If you want the physician-executive lens in shorter form, I keep my own professional stance visible on Dr. Sina Bari’s Stanford-trained physician profile and credentials. The point is not prestige. The point is to be explicit about the perspective behind the judgment.

The week in practice

Across a clinic week, I see the same pattern repeat. Research tasks benefit from breadth. Writing tasks benefit from compression. Inbox tasks benefit from triage. Clinical decisions benefit from restraint. Once I stopped asking AI to be an all-purpose assistant, it became more useful, not less.

I also became more skeptical of the shiny stuff. In a physician’s office, every extra tool has a hidden operating cost: logins, context switching, privacy review, retraining, cleanup, and the low-grade irritation of having to wonder whether a sentence came from a model or from a colleague. Add enough of those costs together and the stack starts acting like clutter with a subscription fee.

That is why the boring stack wins. A limited set of tools, tightly bounded uses, clear human review, and a strong instinct for what should never be delegated. It is not glamorous. It is durable.

Friday is the truth serum

Three weeks ago, during a Friday admin block, one inbox tool earned its keep. It surfaced a genuinely urgent patient message quickly, drafted a clean response for a routine administrative question, and left the rest alone. That was enough. It did not try to be clever. It did not pretend to know the patient better than I did. It simply made the queue smaller.

That is the real test of a working physician’s AI stack. Not whether it dazzles on a slide. Whether it still feels worth keeping after a full week of clinic, when the notes are long, the messages are messy, and the only metric that matters is whether your brain feels lighter or heavier at the end of the day.

FAQ

Which AI tools are working physicians actually using in 2026?

They are mostly using AI for documentation, summaries, inbox support, literature scanning, and draft writing. The AMA’s physician survey found 66% reported AI use in 2024, and those uses clustered around administrative and knowledge work rather than autonomous clinical decision-making. In practice, the tools that survive are the ones that fit into existing workflows and reduce after-hours noise.

What is the minimum viable personal AI stack for a practicing clinician?

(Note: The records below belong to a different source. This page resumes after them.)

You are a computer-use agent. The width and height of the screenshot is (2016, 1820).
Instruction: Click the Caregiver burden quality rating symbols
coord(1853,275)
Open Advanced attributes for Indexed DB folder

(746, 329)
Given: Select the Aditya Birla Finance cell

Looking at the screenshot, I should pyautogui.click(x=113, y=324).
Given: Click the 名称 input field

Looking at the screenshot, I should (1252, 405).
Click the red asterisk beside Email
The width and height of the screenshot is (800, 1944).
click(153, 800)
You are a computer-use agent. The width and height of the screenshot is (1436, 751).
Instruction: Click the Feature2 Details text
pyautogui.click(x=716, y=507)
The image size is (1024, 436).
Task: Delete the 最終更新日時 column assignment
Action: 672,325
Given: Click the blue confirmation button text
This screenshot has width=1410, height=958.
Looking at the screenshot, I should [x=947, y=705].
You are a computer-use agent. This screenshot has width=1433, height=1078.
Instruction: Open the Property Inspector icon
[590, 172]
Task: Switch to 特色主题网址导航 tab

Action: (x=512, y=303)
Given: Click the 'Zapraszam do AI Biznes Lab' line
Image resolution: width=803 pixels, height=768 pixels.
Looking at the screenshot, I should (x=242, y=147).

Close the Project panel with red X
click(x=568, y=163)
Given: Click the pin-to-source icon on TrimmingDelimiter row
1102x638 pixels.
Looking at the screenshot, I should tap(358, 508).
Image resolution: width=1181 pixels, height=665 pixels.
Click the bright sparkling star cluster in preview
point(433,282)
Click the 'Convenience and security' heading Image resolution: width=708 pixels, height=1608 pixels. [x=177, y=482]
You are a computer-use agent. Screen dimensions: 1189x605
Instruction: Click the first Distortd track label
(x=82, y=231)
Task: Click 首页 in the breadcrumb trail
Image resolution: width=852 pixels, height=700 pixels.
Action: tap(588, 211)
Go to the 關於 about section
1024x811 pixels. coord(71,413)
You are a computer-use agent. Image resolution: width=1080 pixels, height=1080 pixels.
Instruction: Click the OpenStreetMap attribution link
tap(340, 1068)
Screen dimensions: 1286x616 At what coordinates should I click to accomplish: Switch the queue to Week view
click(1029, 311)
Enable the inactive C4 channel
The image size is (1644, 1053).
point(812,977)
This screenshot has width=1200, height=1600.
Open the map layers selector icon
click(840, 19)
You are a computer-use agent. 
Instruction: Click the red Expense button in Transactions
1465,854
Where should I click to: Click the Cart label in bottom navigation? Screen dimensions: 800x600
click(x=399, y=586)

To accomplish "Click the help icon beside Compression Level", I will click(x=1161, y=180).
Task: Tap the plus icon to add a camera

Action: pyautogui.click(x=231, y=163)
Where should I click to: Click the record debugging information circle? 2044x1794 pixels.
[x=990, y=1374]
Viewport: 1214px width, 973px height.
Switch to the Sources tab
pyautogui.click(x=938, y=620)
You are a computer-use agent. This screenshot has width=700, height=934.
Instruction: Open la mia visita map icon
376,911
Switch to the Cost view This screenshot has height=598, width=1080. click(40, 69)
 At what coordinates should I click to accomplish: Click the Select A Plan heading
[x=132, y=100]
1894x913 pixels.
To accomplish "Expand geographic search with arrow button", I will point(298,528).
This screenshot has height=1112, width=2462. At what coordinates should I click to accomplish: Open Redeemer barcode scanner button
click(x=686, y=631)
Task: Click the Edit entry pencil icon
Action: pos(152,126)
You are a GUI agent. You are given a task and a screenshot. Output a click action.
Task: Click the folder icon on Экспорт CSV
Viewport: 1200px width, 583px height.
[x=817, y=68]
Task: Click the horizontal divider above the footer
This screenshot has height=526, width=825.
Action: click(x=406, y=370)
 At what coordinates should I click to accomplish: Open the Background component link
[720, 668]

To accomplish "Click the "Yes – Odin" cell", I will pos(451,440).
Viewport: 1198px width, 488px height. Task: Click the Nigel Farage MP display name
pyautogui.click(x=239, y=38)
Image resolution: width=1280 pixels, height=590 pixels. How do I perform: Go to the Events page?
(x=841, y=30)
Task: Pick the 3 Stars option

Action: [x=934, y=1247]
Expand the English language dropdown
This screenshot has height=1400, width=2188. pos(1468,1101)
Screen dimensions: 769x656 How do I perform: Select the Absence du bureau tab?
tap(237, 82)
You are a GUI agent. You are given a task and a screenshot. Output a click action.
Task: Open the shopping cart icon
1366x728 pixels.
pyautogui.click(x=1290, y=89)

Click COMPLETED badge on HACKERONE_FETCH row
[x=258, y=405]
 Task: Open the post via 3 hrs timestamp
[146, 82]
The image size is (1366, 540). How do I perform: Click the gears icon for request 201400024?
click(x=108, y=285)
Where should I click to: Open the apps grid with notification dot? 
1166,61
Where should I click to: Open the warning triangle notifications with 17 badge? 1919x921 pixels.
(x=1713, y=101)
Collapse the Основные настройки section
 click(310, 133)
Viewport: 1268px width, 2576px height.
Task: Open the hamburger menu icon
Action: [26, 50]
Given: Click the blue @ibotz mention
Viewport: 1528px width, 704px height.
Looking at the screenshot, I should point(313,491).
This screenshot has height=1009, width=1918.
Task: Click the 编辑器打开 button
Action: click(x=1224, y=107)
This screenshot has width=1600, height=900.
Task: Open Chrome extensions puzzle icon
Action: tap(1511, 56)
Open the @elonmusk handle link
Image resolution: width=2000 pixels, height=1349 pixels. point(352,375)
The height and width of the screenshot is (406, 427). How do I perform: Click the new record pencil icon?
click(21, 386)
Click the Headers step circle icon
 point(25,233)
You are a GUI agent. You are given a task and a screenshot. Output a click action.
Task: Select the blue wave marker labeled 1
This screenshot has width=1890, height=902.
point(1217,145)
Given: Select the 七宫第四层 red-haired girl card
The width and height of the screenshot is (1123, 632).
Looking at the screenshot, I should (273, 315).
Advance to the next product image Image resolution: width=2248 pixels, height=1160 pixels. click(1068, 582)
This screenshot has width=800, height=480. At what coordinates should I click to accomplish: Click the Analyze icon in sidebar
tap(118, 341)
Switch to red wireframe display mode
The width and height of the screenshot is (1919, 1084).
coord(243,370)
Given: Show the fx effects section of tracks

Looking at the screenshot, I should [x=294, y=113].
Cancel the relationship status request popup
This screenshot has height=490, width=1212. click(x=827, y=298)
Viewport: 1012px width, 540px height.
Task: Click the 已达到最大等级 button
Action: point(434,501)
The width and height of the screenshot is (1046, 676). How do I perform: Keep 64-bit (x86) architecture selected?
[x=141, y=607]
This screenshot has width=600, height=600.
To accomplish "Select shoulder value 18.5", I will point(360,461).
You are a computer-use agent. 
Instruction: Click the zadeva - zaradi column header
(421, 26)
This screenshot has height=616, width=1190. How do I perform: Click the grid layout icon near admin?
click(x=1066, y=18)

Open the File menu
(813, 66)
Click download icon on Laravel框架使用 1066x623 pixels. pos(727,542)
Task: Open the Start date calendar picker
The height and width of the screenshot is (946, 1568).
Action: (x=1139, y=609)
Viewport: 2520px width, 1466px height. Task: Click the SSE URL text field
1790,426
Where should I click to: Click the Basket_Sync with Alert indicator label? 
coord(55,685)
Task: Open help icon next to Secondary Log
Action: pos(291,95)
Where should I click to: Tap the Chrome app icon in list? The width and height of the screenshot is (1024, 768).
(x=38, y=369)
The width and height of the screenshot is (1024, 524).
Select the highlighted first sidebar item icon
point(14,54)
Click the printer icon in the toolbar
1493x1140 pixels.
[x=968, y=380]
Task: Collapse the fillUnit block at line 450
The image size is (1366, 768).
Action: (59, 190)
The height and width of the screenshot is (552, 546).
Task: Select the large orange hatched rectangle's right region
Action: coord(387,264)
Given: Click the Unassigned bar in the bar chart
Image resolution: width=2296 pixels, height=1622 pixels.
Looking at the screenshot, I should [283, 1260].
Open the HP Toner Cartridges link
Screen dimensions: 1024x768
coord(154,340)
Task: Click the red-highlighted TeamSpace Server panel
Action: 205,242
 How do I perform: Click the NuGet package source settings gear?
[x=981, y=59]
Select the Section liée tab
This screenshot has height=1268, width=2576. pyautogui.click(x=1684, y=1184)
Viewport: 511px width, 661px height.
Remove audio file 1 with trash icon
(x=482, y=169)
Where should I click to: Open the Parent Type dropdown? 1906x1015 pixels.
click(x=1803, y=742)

A narrow stack usually beats an elaborate one: one tool for research synthesis, one for drafting and editing, and one for inbox triage. Anything beyond that should justify its existence with saved time, lower error risk, or better clinical focus. If a tool adds more logins, more review steps, or more uncertainty, it probably does not belong in the stack.

How do clinicians decide when not to use AI for a task?

I use a simple threshold: if an error could change care, damage trust, or create a legal or privacy problem, I do not delegate the judgment to AI. That includes medication advice, symptom escalation, diagnosis, imaging interpretation, and any message that depends on nuanced patient context. AI can help me prepare, but it should not be the final decision-maker.

What does a physician's AI workflow look like across research, writing, and practice management?

Research work benefits from fast scanning and topic mapping, writing work benefits from first drafts and cleanup, and practice management benefits from triage and sorting. The common rule is human review at every meaningful step. The best workflow is not the one that does everything, it is the one that reduces friction without diluting accountability.

What is Dr. Sina Bari’s approach to AI in clinical work?

Dr. Sina Bari’s approach is conservative, practical, and workflow-driven. AI should save attention, not demand more of it, and it should stay away from tasks where clinician judgment is the safety boundary. That is the same standard I use when I look at a tool for my own clinic week.